----- Materials provided -----
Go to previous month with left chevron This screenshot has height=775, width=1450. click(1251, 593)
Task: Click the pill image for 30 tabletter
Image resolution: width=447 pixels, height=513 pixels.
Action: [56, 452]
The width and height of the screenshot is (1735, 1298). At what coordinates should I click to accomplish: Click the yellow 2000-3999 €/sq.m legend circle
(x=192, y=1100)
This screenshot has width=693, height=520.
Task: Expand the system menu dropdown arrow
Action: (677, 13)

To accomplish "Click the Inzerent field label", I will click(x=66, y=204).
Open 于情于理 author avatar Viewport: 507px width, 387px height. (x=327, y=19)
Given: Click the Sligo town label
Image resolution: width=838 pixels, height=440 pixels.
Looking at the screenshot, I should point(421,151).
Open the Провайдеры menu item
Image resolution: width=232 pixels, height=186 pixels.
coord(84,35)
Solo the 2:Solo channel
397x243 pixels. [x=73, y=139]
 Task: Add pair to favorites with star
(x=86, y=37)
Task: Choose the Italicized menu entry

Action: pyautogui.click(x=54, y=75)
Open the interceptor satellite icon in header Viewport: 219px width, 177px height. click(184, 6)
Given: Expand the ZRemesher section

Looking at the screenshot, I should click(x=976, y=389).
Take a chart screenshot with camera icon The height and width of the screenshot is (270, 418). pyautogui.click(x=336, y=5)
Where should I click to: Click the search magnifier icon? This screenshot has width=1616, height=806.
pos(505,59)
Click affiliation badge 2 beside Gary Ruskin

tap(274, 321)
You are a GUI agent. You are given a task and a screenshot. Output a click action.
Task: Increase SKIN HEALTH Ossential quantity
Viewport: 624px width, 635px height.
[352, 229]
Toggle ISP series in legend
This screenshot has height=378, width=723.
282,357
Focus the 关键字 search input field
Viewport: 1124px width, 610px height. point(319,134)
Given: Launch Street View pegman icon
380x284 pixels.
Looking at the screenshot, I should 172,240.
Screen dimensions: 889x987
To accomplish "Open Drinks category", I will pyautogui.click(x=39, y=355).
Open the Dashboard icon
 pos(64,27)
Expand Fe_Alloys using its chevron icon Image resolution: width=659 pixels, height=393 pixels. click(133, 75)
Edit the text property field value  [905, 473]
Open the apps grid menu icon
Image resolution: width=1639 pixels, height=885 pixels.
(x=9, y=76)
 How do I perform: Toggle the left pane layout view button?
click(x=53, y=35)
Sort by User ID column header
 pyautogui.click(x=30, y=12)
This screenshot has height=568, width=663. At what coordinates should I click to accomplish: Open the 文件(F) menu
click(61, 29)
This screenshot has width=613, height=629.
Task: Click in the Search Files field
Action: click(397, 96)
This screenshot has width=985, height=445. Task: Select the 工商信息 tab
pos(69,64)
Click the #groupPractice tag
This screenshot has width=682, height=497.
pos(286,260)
-----
● **What is asked**
Report every line of the records that contains the string "menu", counting only matches with the same case.

● **Expected answer**
Task: Expand the system menu dropdown arrow
Open the Провайдеры menu item
Task: Choose the Italicized menu entry
Open the apps grid menu icon
This screenshot has height=568, width=663. At what coordinates should I click to accomplish: Open the 文件(F) menu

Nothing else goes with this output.